Dify Workflow enforces:

“Which medicine should I take” → never names a drug, always “consult a physician”
“Can I stop this medication” → immediate human handoff
Pregnancy / children / elderly → enhanced disclaimer
Mental health → always human

4-month numbers#

Metric	Before	After
Daily consults	4,000	4,800 (slight rise)
AI deflection	0	62% (close to 65% target)
Avg response	8 min	1.8 s (AI leg)
Physician hours / day	280	105
Emergency keyword hits	—	~18/day (all handover < 30s)
Leakage incidents	—	0

A real emergency#

23:47 one night, a user asked in a regular consult: “I have chest pain and can’t breathe.”

Pipelines detected in 0.2 s
Immediately returned emergency reply with emergency phone
Simultaneously pinged on-call physician via Lark + SMS
On-call entered the conversation 28 s later
Guided user to call ambulance; user transported 5 min later

Post-mortem: this was the 1,847th emergency-keyword trigger in 4 months and the first life saved. Worth it.

Regulator audit#

At month 3, provincial + city health commission joint review:

Check	Our response
Does it diagnose?	Pulled 200 samples, all carried disclaimers
Does PHI reach LLM?	Pulled 50 before/after redaction pairs
Emergency handling	Pulled 50 emergency-trigger records
Audit completeness	Pulled any moment’s full trail
Patient consent	Provided signup terms

Passed; awarded “Digital Health Consultation Compliance Unit.”

Unsolved problems#

1. Elderly UX#

Elderly users have non-standard phrasing, typos, odd punctuation — RAG retrieval suffers. Workaround: looser embedding threshold + bias toward “go to human.” Root cause unsolved.

2. Dialect#

Some southern dialect inputs confuse even Qwen. Building a dialect→standard preprocessing model.

3. Multi-turn entity tracking#

Patient asks “that medication” after 5 turns — AI often guesses wrong. Adding an entity-tracking layer.

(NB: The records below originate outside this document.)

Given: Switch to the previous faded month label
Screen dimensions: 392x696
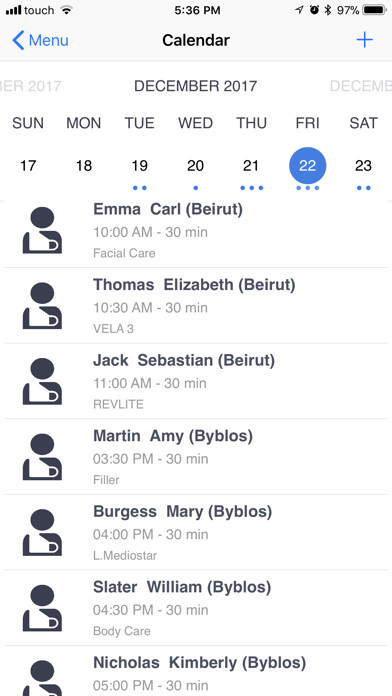Looking at the screenshot, I should click(30, 86).
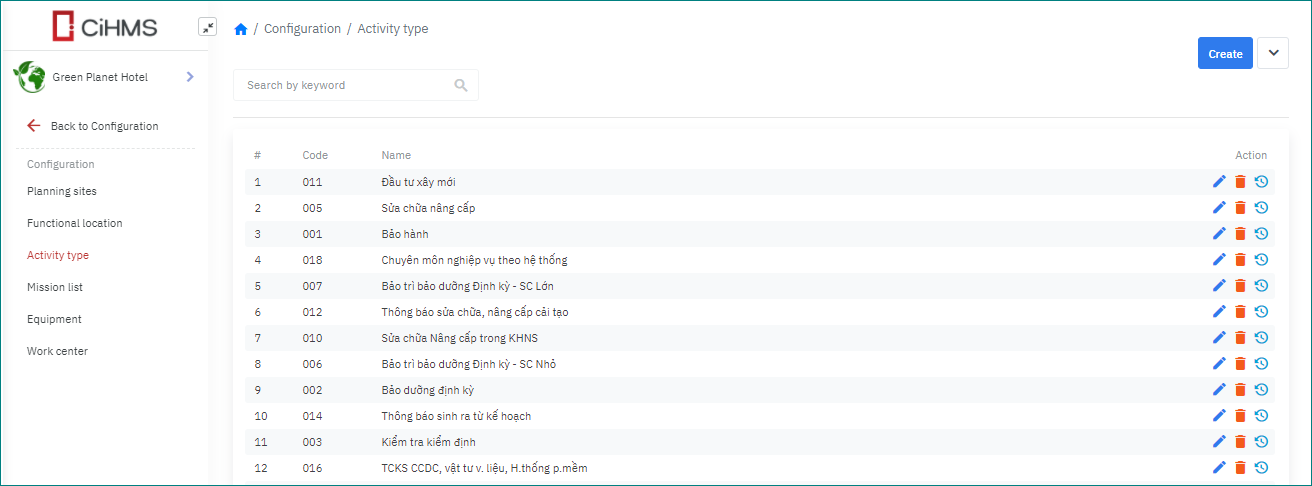Viewport: 1312px width, 486px height.
Task: Expand the Green Planet Hotel selector chevron
Action: tap(190, 77)
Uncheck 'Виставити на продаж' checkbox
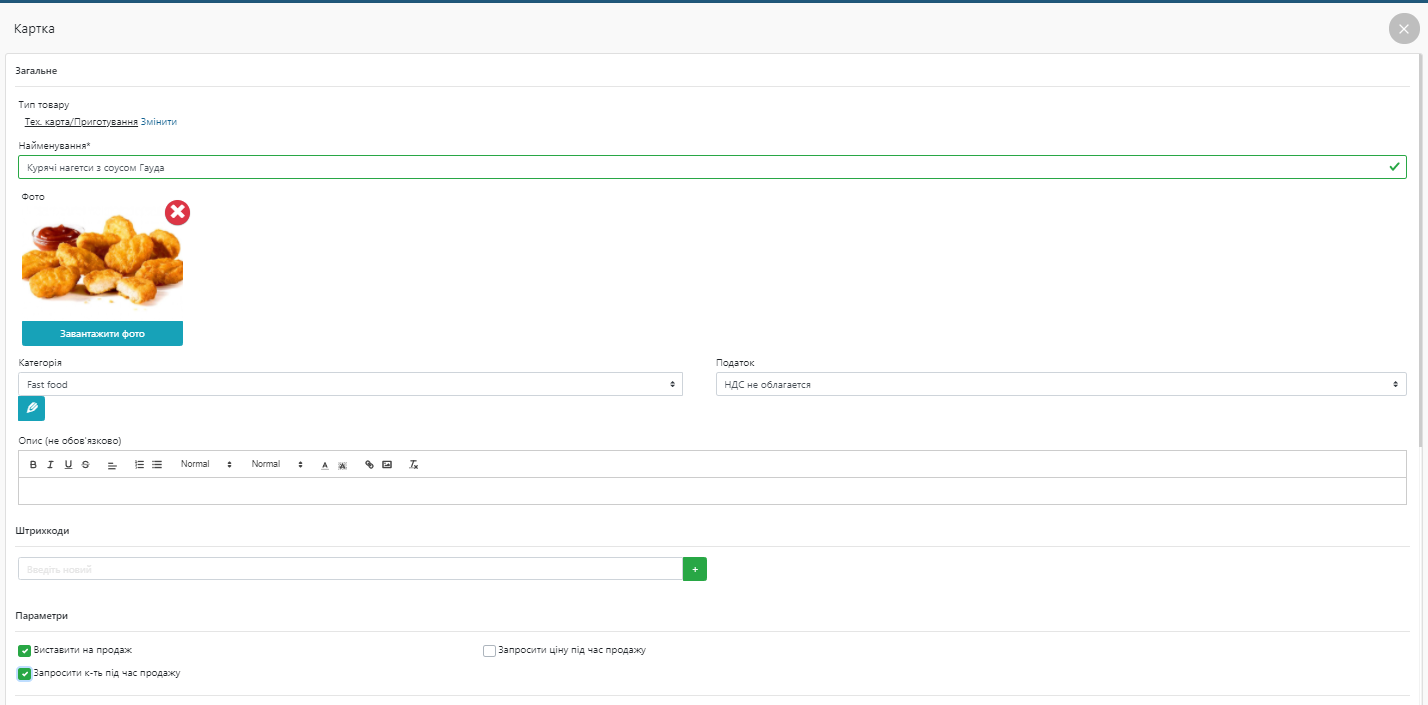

5 advisories for medical peers#

L1/L2/L3 tiering is non-negotiable — PHI never enters RAG, no exceptions
Emergency keyword dictionary updated monthly — medical team owns it; adding new words matters more than removing old
Disclaimer on every reply — legally required
Pipelines beats Workflow for redaction — one layer before LLM, more reliable
Audit trail isn’t just conversations — retrieved chunks, prompt versions, model versions all logged

Cost#

Item	Monthly
GPU inference (2 × A100 40GB)	¥30k
Chatwoot + RAGFlow + Open WebUI servers	¥6k
WORM audit storage	¥4k
Software / security licenses	¥5k
2-person ops	¥40k
Total	¥85k / mo

Physician hours saved: 175h/day × 30 × ¥200/h = ¥1,050k/mo. Net ¥965k/mo saved.